# Johhny's Gone!



## Detail My Ride (Apr 19, 2006)

hey guys, just to let u no johnny's on holiday so adrian (Mr Marine) is incharge 

am i right adrian?? :driver:


----------



## Mr Marine (Jan 8, 2006)

Yep, been a hectic day - thanks for the orders !

:thumb:


----------



## AndyC (Oct 25, 2005)

And that warehouse was probably, oh, about 120 degrees, eh Adrian?


----------



## Mr Marine (Jan 8, 2006)

!! at least - but I'll let you in to a little secret - we have another rather good picker and packer now - his first day today !!! 

- So managed to cover some training on where and how to pack the products for despatch, checking the lids, spray heads with what ranges etc etc- we don't want to let the service drop !

I think he might wear shorts tomorrow !:lol:


----------



## Brazo (Oct 27, 2005)

Good stuff Adrian! PS when are you getting the APC back in?


----------



## AndyC (Oct 25, 2005)

++++++++++++++++++++

◆ Short exercise 1:
In the forum thread about Johnny's holiday, who is in charge while Johnny is away?
◆ Short exercise 2:
Write a continuation of the forum thread about Johnny's holiday, picking up right after its final line.

(Dataset records)
++++++++++++++++++++

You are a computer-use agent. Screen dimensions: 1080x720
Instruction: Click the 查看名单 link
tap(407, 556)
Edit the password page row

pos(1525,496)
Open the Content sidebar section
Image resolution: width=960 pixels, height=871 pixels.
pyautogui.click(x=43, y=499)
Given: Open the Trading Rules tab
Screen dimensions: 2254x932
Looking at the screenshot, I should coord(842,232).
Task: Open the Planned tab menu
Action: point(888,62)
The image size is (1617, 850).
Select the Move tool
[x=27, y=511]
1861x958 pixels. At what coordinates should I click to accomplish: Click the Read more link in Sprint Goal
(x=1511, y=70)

++++++++++++++++++++

◆ Written answer 1:
Adrian, who posts as Mr Marine, is in charge.

◆ Written answer 2:
Mr Marine said:


> I think he might wear shorts tomorrow !:lol:


:doublesho Adrian - standards are slipping mate


----------



## Mr Marine (Jan 8, 2006)

Brazo - APC fingers crossed Thursday ..........expecting confirmation sometime today. Will post on the C and S traders section when I hear.

We're expecting a huge delivery on Thursday this week, I reckon somebody planned that ! Mentioning no names !

- and Andy - it's OK - he has trousers on ! - He said it wouldn't look right ! 

So standards are still as high as ever !


----------



## AndyC (Oct 25, 2005)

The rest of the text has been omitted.